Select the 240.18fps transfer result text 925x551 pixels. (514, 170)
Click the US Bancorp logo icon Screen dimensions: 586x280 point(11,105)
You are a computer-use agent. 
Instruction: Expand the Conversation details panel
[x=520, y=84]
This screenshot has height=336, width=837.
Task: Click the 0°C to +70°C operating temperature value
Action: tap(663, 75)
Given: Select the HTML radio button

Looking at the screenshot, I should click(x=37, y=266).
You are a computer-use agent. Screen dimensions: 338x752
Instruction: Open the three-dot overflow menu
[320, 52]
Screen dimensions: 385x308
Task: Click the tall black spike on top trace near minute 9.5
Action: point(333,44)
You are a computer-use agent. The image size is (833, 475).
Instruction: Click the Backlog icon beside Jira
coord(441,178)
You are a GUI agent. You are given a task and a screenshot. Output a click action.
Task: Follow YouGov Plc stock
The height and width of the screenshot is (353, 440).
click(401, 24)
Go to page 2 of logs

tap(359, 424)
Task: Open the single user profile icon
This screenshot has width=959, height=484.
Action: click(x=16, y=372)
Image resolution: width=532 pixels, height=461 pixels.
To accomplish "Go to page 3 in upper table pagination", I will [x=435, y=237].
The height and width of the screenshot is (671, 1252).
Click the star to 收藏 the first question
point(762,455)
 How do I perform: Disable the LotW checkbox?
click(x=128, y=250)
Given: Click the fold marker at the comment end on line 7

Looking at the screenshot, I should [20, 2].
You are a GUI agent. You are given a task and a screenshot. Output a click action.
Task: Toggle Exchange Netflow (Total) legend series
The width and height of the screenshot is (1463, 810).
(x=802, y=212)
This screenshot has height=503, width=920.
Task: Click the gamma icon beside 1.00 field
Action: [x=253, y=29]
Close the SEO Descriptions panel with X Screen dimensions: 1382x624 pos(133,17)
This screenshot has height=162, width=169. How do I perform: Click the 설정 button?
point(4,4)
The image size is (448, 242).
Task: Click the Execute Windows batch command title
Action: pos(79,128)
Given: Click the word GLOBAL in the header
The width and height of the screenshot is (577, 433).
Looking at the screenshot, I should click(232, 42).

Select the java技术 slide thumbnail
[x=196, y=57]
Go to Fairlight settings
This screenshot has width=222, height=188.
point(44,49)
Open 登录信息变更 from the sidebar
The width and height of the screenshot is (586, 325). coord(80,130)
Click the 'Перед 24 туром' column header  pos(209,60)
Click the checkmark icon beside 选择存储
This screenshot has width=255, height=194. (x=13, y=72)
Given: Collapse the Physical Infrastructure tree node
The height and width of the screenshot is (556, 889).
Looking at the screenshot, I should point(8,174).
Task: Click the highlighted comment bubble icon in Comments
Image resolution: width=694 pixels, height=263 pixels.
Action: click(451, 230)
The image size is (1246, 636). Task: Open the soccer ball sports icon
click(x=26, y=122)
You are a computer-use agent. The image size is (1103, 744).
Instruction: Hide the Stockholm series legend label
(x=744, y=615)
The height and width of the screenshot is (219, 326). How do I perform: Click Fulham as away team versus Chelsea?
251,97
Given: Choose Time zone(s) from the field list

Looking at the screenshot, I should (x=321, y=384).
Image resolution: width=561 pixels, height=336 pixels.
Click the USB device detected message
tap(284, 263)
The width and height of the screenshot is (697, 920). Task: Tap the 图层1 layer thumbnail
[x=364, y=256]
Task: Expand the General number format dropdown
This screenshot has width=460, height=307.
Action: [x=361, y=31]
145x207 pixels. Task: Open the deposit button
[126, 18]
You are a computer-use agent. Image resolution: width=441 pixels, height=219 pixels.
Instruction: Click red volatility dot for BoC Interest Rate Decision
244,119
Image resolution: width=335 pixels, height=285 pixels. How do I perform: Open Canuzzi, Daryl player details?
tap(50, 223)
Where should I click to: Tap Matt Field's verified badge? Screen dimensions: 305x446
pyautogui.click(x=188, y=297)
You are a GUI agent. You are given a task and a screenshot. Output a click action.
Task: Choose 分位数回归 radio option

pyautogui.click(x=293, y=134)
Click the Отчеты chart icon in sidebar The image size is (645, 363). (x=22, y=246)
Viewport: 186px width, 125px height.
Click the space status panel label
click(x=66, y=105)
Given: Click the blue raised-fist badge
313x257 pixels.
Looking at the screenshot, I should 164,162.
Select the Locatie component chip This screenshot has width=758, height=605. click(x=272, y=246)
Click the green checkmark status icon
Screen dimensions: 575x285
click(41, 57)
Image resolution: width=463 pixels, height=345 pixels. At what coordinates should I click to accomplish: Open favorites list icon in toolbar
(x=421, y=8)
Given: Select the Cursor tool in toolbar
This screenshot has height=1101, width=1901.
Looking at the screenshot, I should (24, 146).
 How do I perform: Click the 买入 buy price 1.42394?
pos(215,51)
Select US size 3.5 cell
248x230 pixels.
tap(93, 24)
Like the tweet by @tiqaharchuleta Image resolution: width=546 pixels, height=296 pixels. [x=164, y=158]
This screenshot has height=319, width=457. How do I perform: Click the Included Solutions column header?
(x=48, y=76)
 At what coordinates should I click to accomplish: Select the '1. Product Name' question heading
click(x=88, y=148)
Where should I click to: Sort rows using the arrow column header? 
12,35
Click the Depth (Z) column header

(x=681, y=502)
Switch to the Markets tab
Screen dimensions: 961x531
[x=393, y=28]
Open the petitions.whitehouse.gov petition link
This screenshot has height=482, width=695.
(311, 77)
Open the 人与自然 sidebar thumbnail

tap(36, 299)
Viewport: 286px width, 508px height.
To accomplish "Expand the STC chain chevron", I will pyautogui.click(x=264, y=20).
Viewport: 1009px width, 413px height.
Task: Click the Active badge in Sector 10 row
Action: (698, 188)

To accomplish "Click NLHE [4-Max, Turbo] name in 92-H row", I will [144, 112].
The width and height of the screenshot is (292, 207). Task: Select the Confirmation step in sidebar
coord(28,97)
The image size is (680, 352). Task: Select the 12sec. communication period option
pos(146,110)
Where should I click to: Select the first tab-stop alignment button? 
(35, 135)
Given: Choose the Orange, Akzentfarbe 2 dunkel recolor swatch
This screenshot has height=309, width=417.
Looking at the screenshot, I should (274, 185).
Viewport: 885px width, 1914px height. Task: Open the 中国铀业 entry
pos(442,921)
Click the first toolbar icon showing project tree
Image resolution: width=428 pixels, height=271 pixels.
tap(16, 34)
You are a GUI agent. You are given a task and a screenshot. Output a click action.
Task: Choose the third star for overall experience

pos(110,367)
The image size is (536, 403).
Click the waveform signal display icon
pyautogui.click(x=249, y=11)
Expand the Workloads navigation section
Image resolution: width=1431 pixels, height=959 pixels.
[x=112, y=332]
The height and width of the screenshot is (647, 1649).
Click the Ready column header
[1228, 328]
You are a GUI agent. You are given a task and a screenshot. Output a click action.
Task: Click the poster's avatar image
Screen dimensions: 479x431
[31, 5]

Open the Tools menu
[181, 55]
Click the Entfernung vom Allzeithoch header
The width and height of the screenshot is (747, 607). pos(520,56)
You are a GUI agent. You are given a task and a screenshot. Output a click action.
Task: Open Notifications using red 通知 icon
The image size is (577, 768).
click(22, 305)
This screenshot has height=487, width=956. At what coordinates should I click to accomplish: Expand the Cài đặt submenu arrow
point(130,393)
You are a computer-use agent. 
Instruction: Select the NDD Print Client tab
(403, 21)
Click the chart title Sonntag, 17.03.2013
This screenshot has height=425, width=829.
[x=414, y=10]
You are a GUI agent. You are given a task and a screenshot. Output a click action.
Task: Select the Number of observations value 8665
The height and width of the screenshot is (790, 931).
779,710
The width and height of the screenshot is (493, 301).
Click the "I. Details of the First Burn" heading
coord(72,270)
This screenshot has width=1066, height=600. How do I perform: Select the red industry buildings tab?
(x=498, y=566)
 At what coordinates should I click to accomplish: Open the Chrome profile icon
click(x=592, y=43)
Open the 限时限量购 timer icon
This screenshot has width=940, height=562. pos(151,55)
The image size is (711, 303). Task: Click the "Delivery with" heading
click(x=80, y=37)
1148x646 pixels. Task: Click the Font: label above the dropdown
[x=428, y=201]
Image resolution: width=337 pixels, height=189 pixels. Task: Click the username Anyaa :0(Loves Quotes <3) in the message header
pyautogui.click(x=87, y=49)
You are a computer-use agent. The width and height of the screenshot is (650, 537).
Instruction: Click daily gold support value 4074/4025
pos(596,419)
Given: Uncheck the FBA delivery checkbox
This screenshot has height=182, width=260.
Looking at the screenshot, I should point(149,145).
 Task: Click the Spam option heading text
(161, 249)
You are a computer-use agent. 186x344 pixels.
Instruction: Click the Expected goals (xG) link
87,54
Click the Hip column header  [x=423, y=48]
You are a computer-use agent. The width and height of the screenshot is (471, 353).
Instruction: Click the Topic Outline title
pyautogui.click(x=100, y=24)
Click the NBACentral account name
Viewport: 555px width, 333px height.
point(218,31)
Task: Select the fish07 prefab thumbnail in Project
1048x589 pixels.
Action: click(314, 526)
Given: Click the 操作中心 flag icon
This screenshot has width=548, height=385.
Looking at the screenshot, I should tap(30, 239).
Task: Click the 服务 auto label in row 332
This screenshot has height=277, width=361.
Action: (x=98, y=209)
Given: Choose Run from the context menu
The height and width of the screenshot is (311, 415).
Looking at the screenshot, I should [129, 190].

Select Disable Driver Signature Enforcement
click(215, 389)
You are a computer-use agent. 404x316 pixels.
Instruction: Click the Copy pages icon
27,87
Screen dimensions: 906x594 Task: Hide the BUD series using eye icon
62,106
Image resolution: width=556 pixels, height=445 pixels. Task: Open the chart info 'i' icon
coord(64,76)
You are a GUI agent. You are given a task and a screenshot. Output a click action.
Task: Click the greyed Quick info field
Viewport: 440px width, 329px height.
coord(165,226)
──────────
What you are asked to do: In the listing above, find each line with "tree" and copy it.

Final answer:
Given: Collapse the Physical Infrastructure tree node
Click the first toolbar icon showing project tree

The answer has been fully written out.